Couch to 5k? Ten Steps to Start a Running Routine
National Running Day is celebrated on the first Wednesday in June. It’s a day when long-time runners share their love of the sport… and a perfect reason to pick up a healthy new hobby! Running is a simple, fun activity that offers plenty of benefits: you can get healthier, manage your weight, meet new friends, build your confidence, enjoy the outdoors and—most importantly—have fun!
Become a runner with these 10 steps
If you’re interested in getting started, but feeling a little apprehensive, have no fear! You can take tiny steps to build your endurance: and after all, every race is won one step at a time. When you’re ready, you can experience the camaraderie and thrill of competition that comes with running a race!
Follow these steps to get 5k-ready:
1. Know why you want to begin. When you start any new habit, it’s important to know your motivation. Do you want to get in shape, challenge yourself, lose weight, or just have something to do in your free time? Knowing your “why” will help you stay motivated.
2. Get the right gear. Your shoes and clothing make a difference in your comfort and endurance when running. Your best choice is to visit a running specialty store and try on different shoe options. Your goal is a shoe you barely notice on your foot. Getting a half size larger is a good choice, because your feet will expand slightly with exercise. Shoe shopping towards the end of the day is also a good idea, when your feet are a bit larger due to gravity. Be sure your workout clothes and socks are of a breathable, moisture-wicking fabric. Avoid cotton, as it can get damp from sweat and chafe your skin.
3. Find a running route. Local parks, bike paths or Rails to Trails are great choices because the scenery will keep you interested. Plus they’re well-maintained, free from traffic and frequented by other runners, which adds to safety.
4. Start small to build your confidence. When you’re just getting started, alternate between walking and running. For example, you might walk for 30 seconds then run for 30 seconds. As you progress, you can increase your duration of running while decreasing your duration of walking until you’re only running. Focus on the time you run rather than the distance, as this can be more motivating.
5. Stop before you’re tired. If you leave yourself feeling like you could have run further, you’ll feel empowered, rather than exhausted. This mental trick will help you form a positive impression of running as you build up a routine, and help encourage you to get out and run the next time.
6. Keep a “conversational” pace. Don’t attempt to run too fast, too soon. You’ll get tired out and become unmotivated to keep going. Instead, run at a pace where you can still speak in short sentences.
7. Get social—run with friends. Catching up with a pal can make running more fun, and before you know it—you’ve met your daily goal!

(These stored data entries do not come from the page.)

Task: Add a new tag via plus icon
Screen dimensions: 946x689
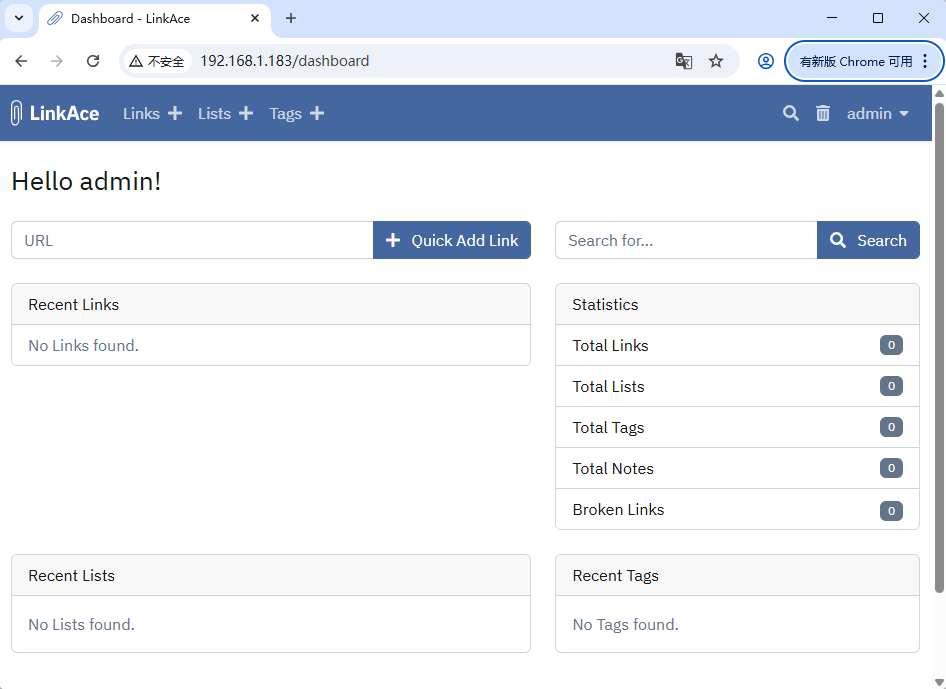Action: (x=317, y=113)
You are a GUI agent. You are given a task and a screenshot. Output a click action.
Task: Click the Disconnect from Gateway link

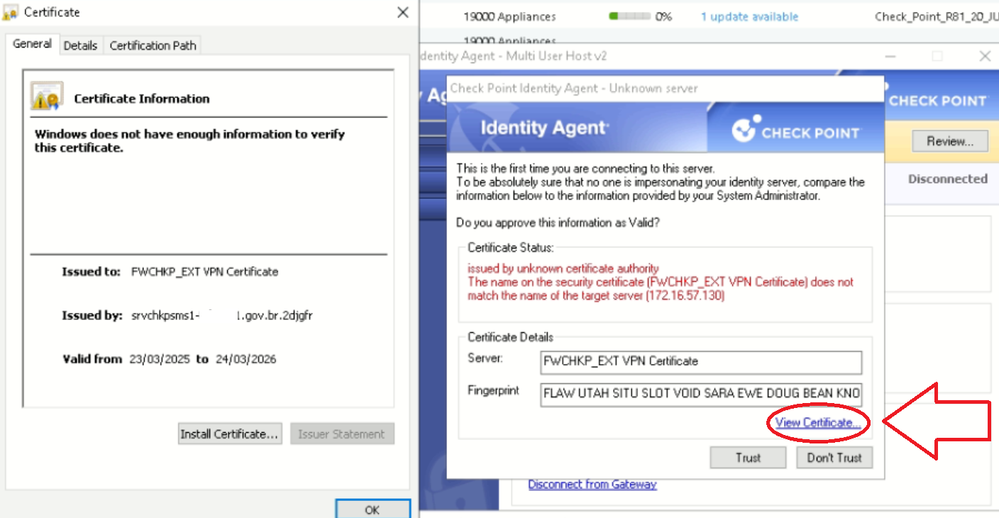pos(592,484)
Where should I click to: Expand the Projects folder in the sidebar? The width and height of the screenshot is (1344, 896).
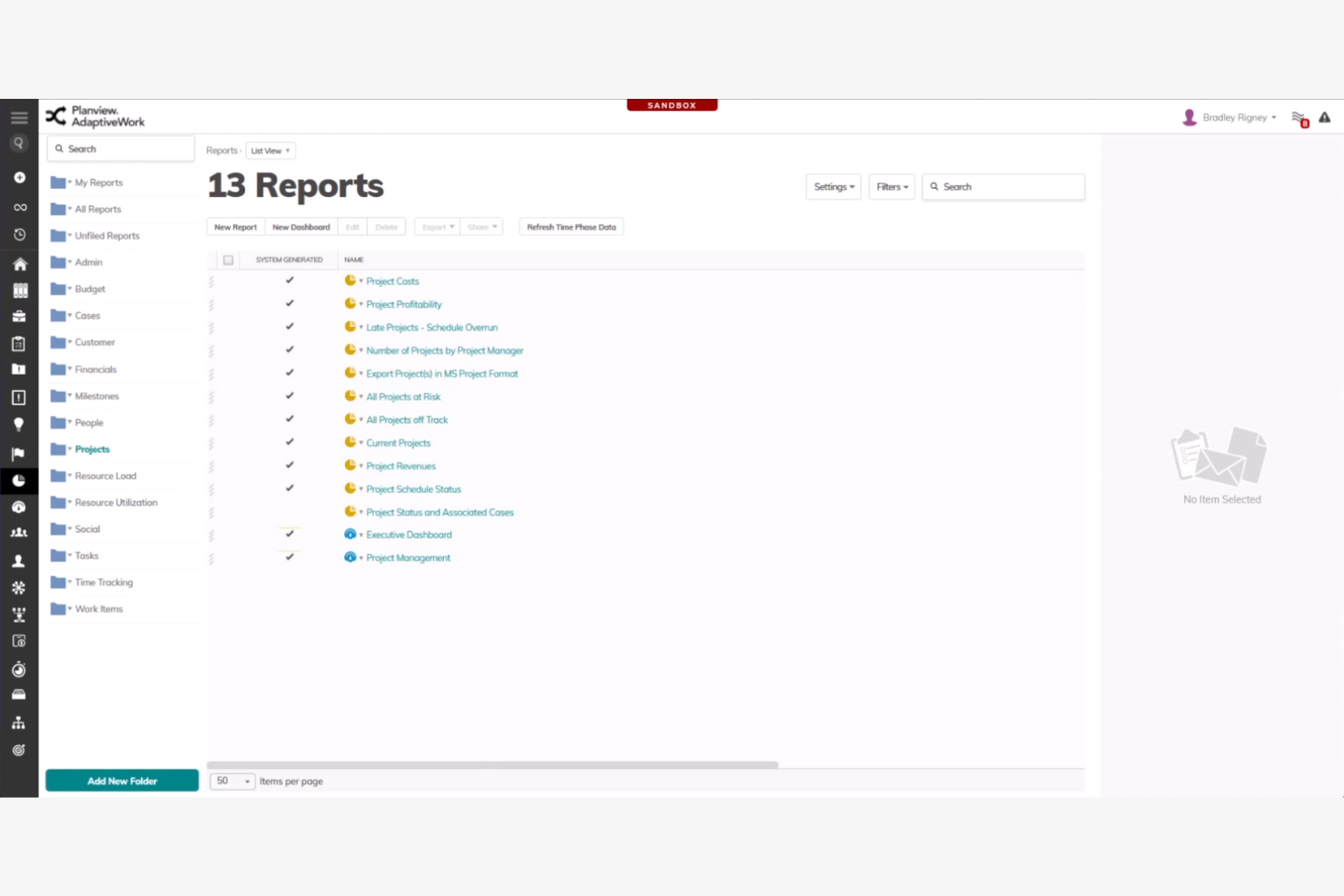69,448
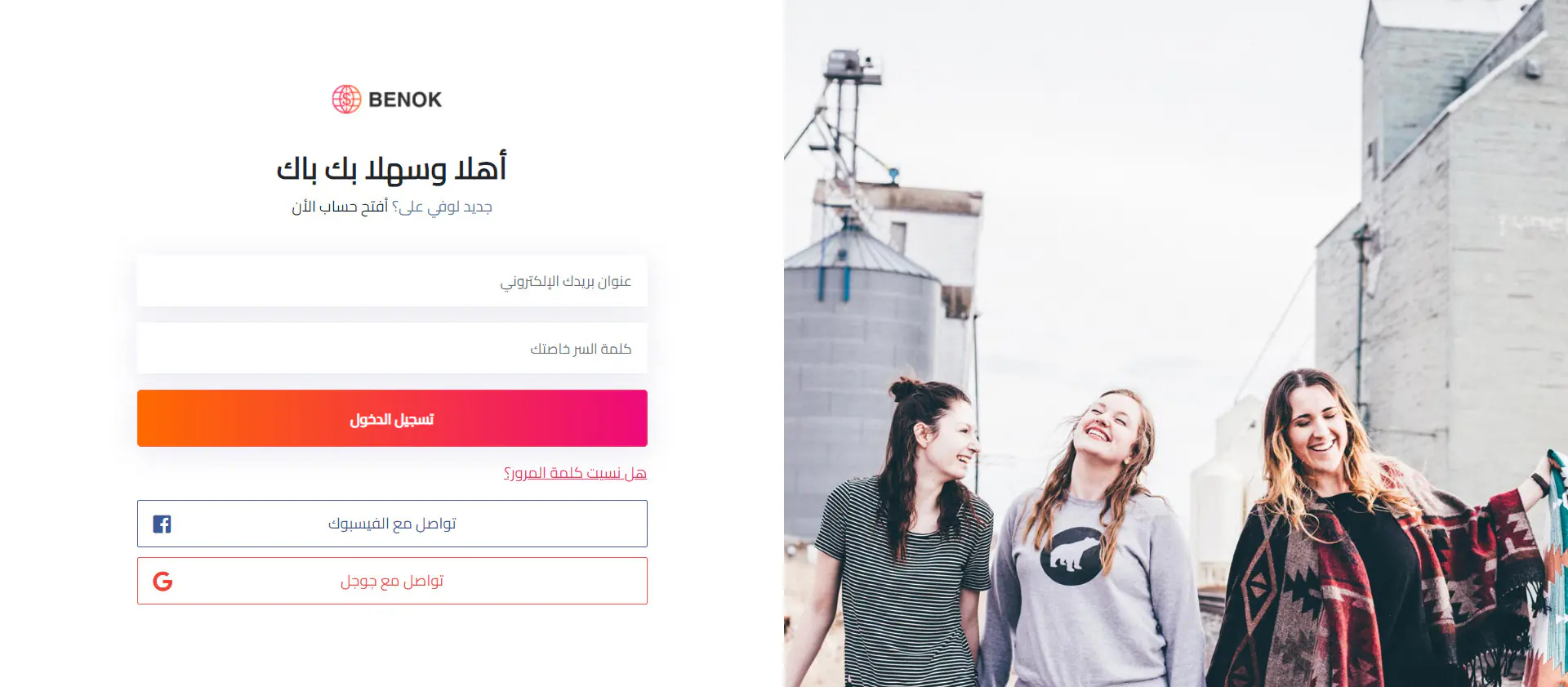Click the جديد لوفي على؟ subtitle text
Viewport: 1568px width, 687px height.
point(442,207)
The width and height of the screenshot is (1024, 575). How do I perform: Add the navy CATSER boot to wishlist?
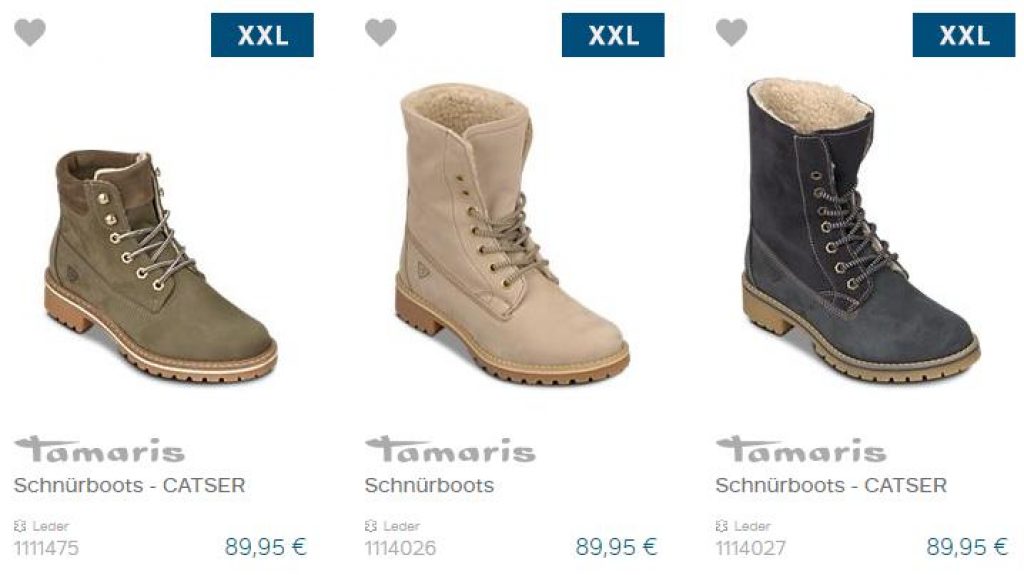click(x=731, y=33)
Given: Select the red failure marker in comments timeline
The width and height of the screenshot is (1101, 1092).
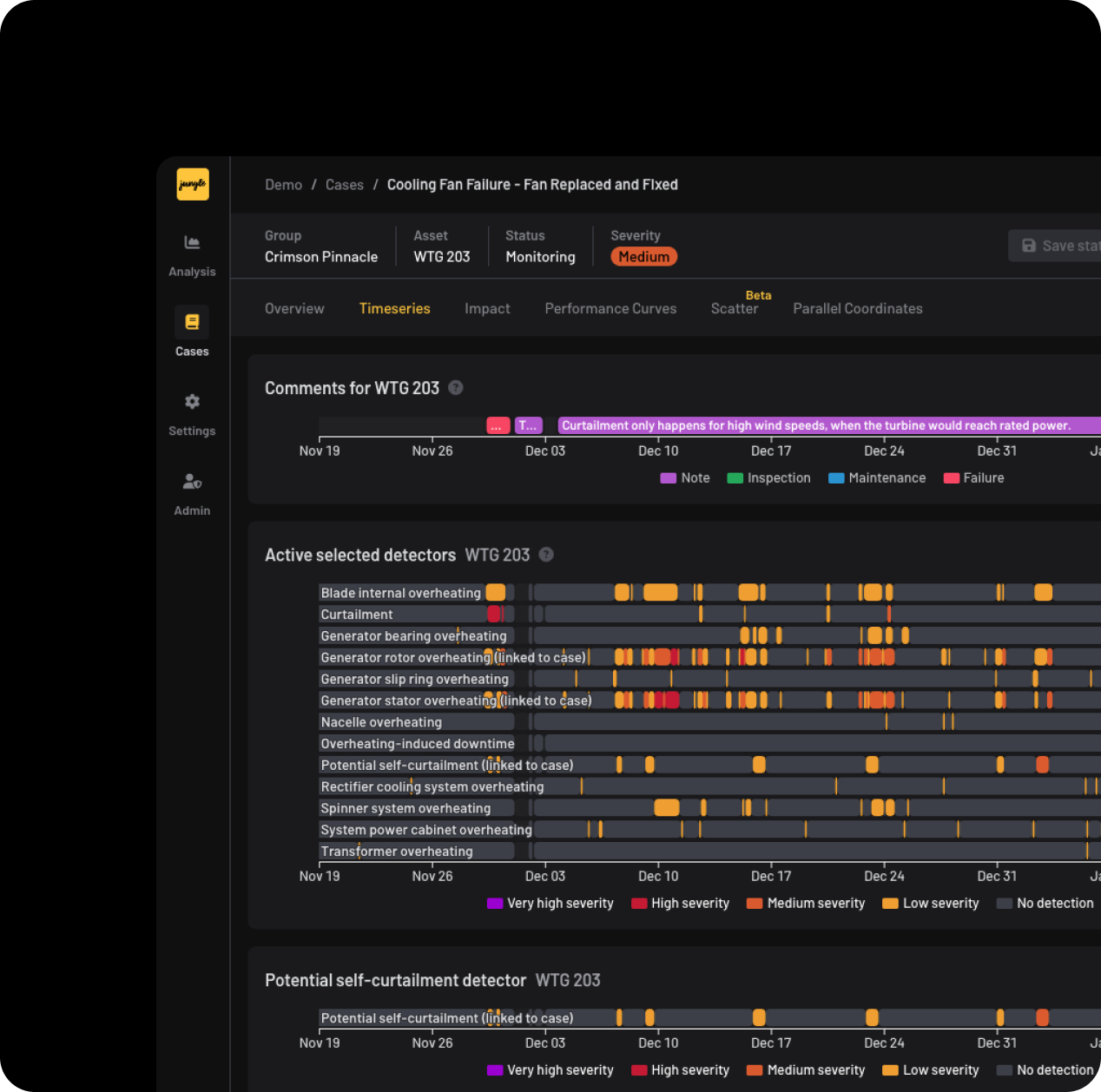Looking at the screenshot, I should click(498, 425).
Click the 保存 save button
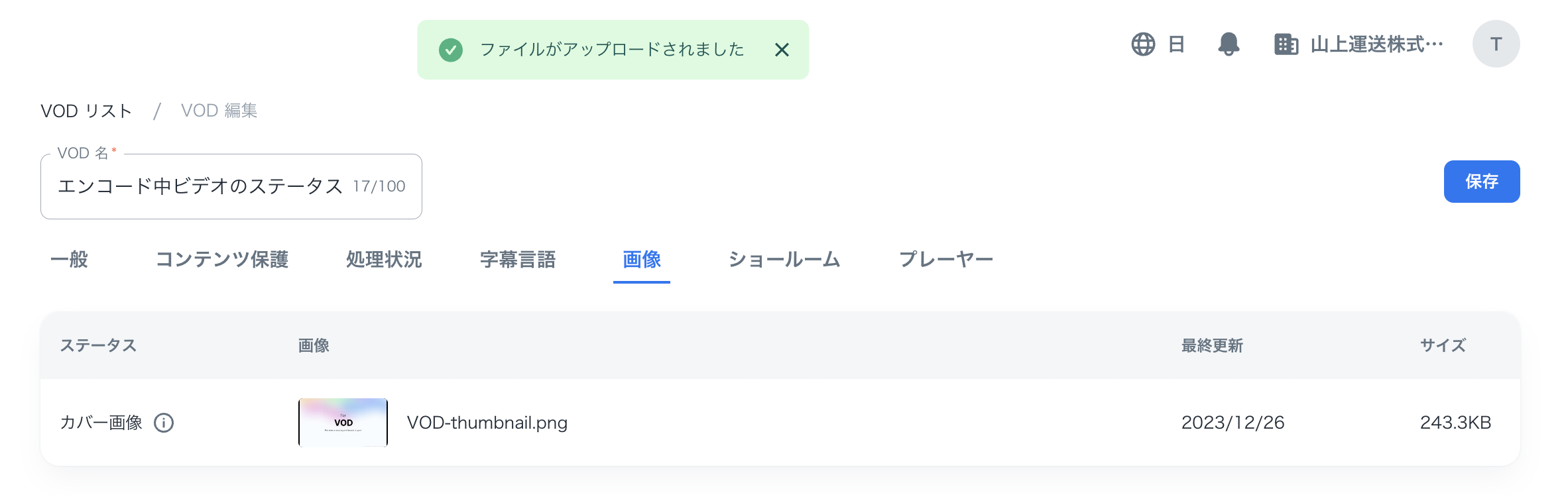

Plus, scheduling time to run with someone else will help you stay accountable to your new running commitment. If you don’t know anyone to run with, check out a local running shop, club or fitness studio for running groups. (And don’t worry, people of all skill levels participate!)
8. Use an app to track your progress. Imagine how it would feel to discover you’ve run 50 miles! Using apps like Strava or RunKeeper, you can see how much effort you’ve put in while ramping up to your first 5k.
9. Sign up for a race. Even before you think you’re ready—registering for a race will keep you on track with your running goals. And if you’re not quite ready come race day, you can always walk a portion of the route, so there’s really no pressure not to sign up!
10. Remember to rest. Rest is important. It can help to take a day off to help your body recover before your next run. Take that day to hydrate and eat well, with fresh produce, lean protein and whole-wheat foods.
Celebrate your success!
Be proud of your daily accomplishments on your way to your first race. You’re taking steps to be an even better, healthier version of you—and that’s something to celebrate!
*This article is for informational purposes only, and is not meant as medical advice.